/deep-learning-library

Python-based library for neural network development. Features Tensors, Optimizers, and practical examples like XOR and FizzBuzz. Efficiently handles data for seamless model training.

Primary LanguagePython

Deep Learning Library

GitHub

Overview

This project is a Python-based deep learning library developed for building and training neural networks. The library encompasses core components such as Tensors, Loss Functions, Layers, and Neural Nets.

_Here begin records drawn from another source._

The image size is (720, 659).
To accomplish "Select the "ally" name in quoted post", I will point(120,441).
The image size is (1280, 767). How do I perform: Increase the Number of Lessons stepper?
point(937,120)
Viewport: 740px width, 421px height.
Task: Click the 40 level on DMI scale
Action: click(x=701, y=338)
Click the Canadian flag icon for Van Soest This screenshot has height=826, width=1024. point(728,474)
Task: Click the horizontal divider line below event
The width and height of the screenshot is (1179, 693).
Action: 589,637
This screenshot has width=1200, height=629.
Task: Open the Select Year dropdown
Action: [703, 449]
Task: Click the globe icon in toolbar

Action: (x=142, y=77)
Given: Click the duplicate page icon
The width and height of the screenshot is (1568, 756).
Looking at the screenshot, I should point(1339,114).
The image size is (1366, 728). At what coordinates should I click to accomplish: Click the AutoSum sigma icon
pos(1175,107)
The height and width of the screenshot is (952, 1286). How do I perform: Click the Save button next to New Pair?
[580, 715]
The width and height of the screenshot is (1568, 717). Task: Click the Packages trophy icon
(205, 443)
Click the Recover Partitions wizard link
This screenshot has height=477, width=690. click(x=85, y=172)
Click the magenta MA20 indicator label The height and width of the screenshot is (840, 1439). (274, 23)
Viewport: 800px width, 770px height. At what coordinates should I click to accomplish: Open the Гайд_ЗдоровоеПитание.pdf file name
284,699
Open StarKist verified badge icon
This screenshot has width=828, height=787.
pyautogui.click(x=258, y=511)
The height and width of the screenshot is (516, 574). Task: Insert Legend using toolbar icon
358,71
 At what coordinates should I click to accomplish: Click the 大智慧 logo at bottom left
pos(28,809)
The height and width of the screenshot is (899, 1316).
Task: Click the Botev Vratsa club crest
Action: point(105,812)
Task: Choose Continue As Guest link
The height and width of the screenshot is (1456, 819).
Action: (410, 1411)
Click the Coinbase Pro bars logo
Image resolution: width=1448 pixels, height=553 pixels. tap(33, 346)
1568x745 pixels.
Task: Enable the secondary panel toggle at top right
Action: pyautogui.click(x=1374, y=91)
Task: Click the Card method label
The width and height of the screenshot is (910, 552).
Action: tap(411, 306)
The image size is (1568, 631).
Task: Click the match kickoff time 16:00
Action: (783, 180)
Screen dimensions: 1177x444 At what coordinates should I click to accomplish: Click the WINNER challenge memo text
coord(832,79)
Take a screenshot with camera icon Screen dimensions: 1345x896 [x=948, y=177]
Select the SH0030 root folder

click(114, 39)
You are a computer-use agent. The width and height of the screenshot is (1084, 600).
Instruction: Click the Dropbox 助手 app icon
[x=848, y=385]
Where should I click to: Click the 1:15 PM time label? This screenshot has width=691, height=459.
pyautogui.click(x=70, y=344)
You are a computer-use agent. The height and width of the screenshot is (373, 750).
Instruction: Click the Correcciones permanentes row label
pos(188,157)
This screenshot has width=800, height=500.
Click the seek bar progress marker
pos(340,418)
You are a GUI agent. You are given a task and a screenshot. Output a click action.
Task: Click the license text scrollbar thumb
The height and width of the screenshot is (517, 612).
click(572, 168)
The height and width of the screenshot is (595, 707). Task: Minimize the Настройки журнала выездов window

It also integrates Optimizers for efficient model training, implements data handling, and showcases library functionality through practical examples like XOR and FizzBuzz.

Features

  • Core components include Tensors, Loss Functions, Layers, and Neural Nets.
  • Integration of Optimizers for efficient model training.
  • Implementation of data handling for seamless dataset integration.
  • Practical examples, including XOR and FizzBuzz, to demonstrate library functionality.

Future Features

  • GPU Acceleration: Incorporate support for GPU acceleration to enhance training speed for large neural networks.
  • Additional Activation Functions: Expand the library with a variety of activation functions to provide users with more choices for customizing their neural network architectures.
  • Pre-trained Models: Introduce pre-trained models for common tasks (e.g., image classification) to facilitate quick experimentation and transfer learning.
  • Visualization Tools: Implement tools for visualizing neural network architectures, training progress, and model performance metrics.
  • Distributed Training: Enable distributed training capabilities to scale the training of large models across multiple machines.
  • AutoML Integration: Explore integration with AutoML techniques to automate hyperparameter tuning and architecture search.
  • ONNX Compatibility: Ensure compatibility with the Open Neural Network Exchange (ONNX) format for enhanced model interoperability with other frameworks.
  • Documentation and Tutorials: Develop comprehensive documentation and tutorials to make the library more accessible to users of varying expertise levels.
  • Support for Different Frameworks: Extend compatibility to work seamlessly with different deep learning frameworks such as TensorFlow and PyTorch.

Installation

  1. Clone the repository: git clone https://github.com/ashkaaar/deep-learning-library.git
  2. Navigate into the directory: cd deep-learning-library
  3. Install the dependencies: pip install -r requirements.txt
  4. Explore the library functionality through provided examples.

Usage

  1. Import the deep learning library into your Python project.
  2. Use the library's components to define and train your neural network.
  3. Explore practical examples like XOR and FizzBuzz to understand library functionality.
  4. Refer to the documentation for detailed information on each component and feature.